Qualche giorno fa Gabriele De Giorgi, che dall’ottobre 2018 guida le relazioni istituzionali di Uber in Italia, è andato alla Camera dei Deputati per farsi ascoltare. A volte queste audizioni sono abbastanza inutili, di maniera. A volte no. Uber come sapete è l’azienda che dal 2009, prima e più di altri nel mondo, ha provato a rivoluzionare il settore della mobilità. Sfidando i tassisti con una app che ai tempi era davvero rivoluzionaria. Spesso però perdendo le sue battaglie. Un po’ perché le barricate per fermare il futuro hanno da sempre un certo successo, un po’ per una serie impressionante di valutazioni superficiali, frutto di quell’etica della Silicon Valley, “move fast and break things”, che qualche danno ha fatto e sta facendo.
Eppure Uber è tutt’altro che morta: è ancora presente in 600 città di 76 paesi del mondo, sostiene di avere ventimila dipendenti e 75 milioni di utenti. Sono numeri importanti. Quando era all’angolo, un paio di anni fa, ha mandato a casa lo spregiudicato fondatore e ha scelto un nuovo capo moderato, riflessivo, aperto alle idee degli altri, per realizzare gli stessi obiettivi: cambiare il modo in cui ci spostiamo.
L’audizione di De Giorgi a Montecitorio merita di essere segnalata per diversi fattori. lI più clamoroso: le scuse solenni presentate, “con chiarezza e convinzione”, all’Italia. “Prima di altri abbiamo commesso errori e abbiamo imparato da questi errori”, ha detto De Giorgi rinnovando “la volontà a investire e portare in Italia il nostro meglio”. Non è una pratica comune scusarsi. E sicuramente le scuse nascono anche dal fatto che oggi in Italia Uber è ridotta ai minimi termini: “Nel 2018 dieci milioni di persone hanno aperto la nostra app ma sfortunatamente solo una frazione ha avuto accesso ai nostri servizi” ha ammesso De Giorgi.
Uber insomma deve uscire dall’isolamento in cui si è stata spinta e si è cacciata e le scuse sono il primo passo necessario. Chissà se i tassisti le accetteranno. Forse no. Ma invece secondo me farebbero bene a farlo. E soprattutto farebbe bene chi ci governa ad affrontare finalmente il tema del traffico delle nostre città guardando al futuro e non al passato.

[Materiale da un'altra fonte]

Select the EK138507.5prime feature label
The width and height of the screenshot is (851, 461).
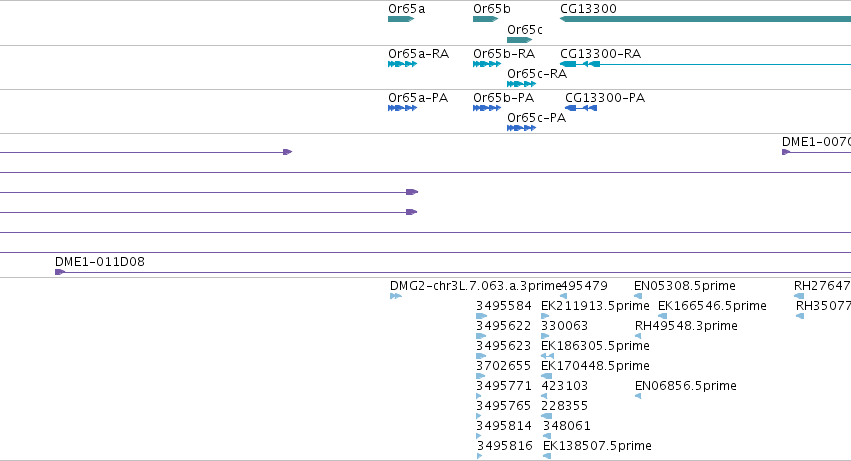(x=597, y=446)
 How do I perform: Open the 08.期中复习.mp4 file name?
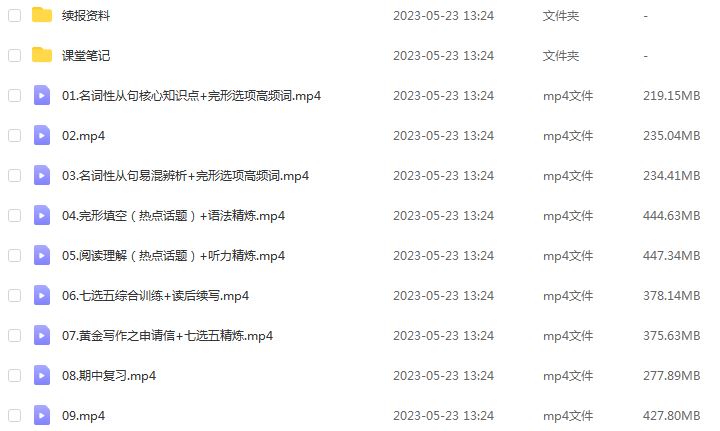click(109, 376)
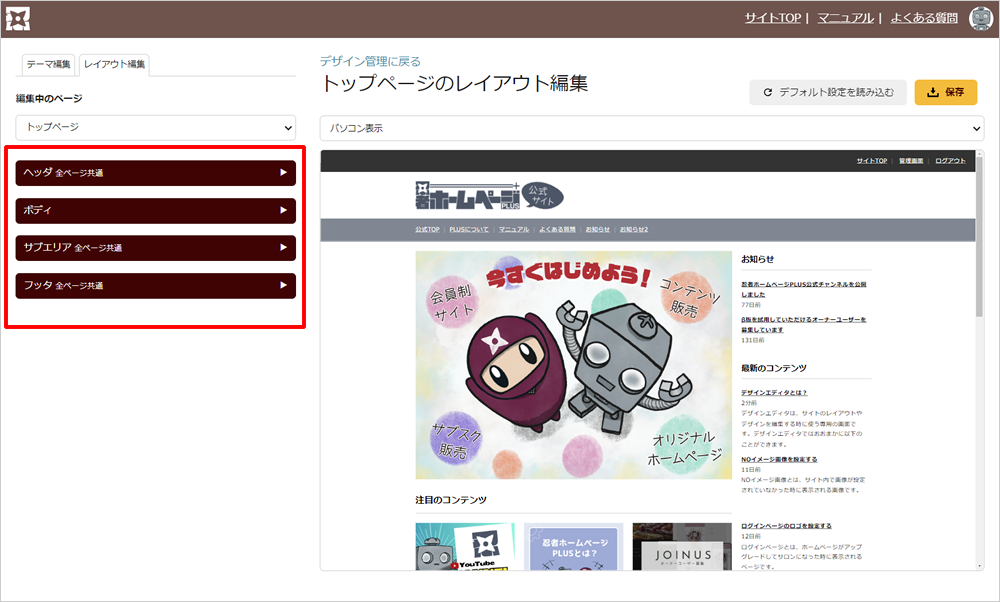This screenshot has height=602, width=1000.
Task: Click the reload icon beside デフォルト設定を読み込む
Action: click(768, 93)
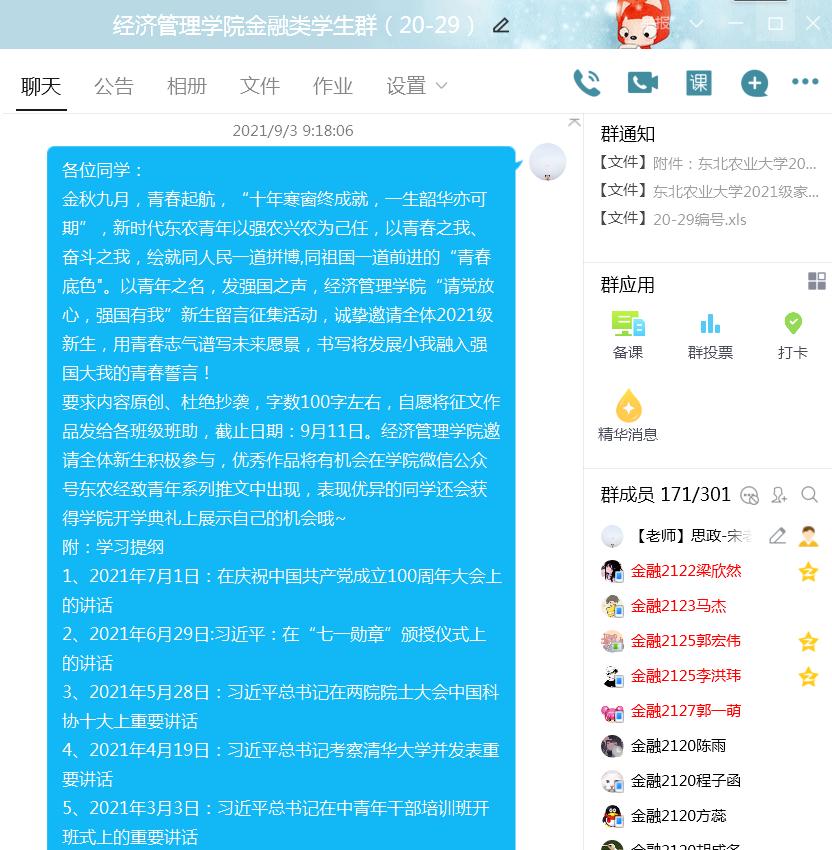Expand the 设置 settings dropdown

416,86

Mi riferisco in particolare al ministro Danilo Toninelli che su questo terreno potrebbe prendere una iniziativa e provare ad uscire dalla portentosa caricatura che ne fa Crozza in tv. Il tema, il problema, è complesso assai: ma pensare di dare il reddito di cittadinanza a cinque milioni di persone per diciotto mesi assicurando loro aggiornamento professionale e tre offerte di lavoro, non è più semplice. Il tema del traffico cittadino tra l’altro ha impatto sulla qualità della vita di molte più persone degli aventi diritto al reddito di cittadinanza e avrebbe effetti dirompenti nella battaglia (timida) che dovremmo fare per ridurre l’inquinamento e raggiungere gli obiettivi che il pianeta si è dato per evitare guai molto seri.
Tornando ad Uber e alla mobilità, non si tratta di penalizzare chi, su una licenza di taxi, ha costruito la sicurezza della propria famiglia: questo non è accettabile, lo sanno anche ad Uber. Ma è necessario avere il coraggio di usare le tecnologie digitali a fin di bene. E quindi non per “uberizzare” le nostre vite, cioè creare migliaia di lavoratori a cottimo e non garantiti e che a loro volta non offrono garanzie; ma per fornire ai cittadini un servizio complessivamente migliore, e quindi meno traffico, meno inquinamento, meno disagi. E’ possibile?
Uber avanza delle proposte: come il carpooling, la corsa condivisa da più passeggeri che nel resto del mondo sta diventando pratica abituale. E’ una buona idea ma non basta. Il traffico delle grandi città è un tema complesso in tutto il mondo e non ha una soluzione facile. Ma restare come stiamo oggi in Italia, con il più basso numero di taxi per mille abitanti e tassisti sempre più poveri, non serve a nessuno. Nemmeno ai tassisti.
In fondo, e su questo Uber ha ragione, il trasporto pubblico nel suo complesso ha un solo avversario, i mezzi privati. Se facciamo questo passaggio, c’è spazio per tutti.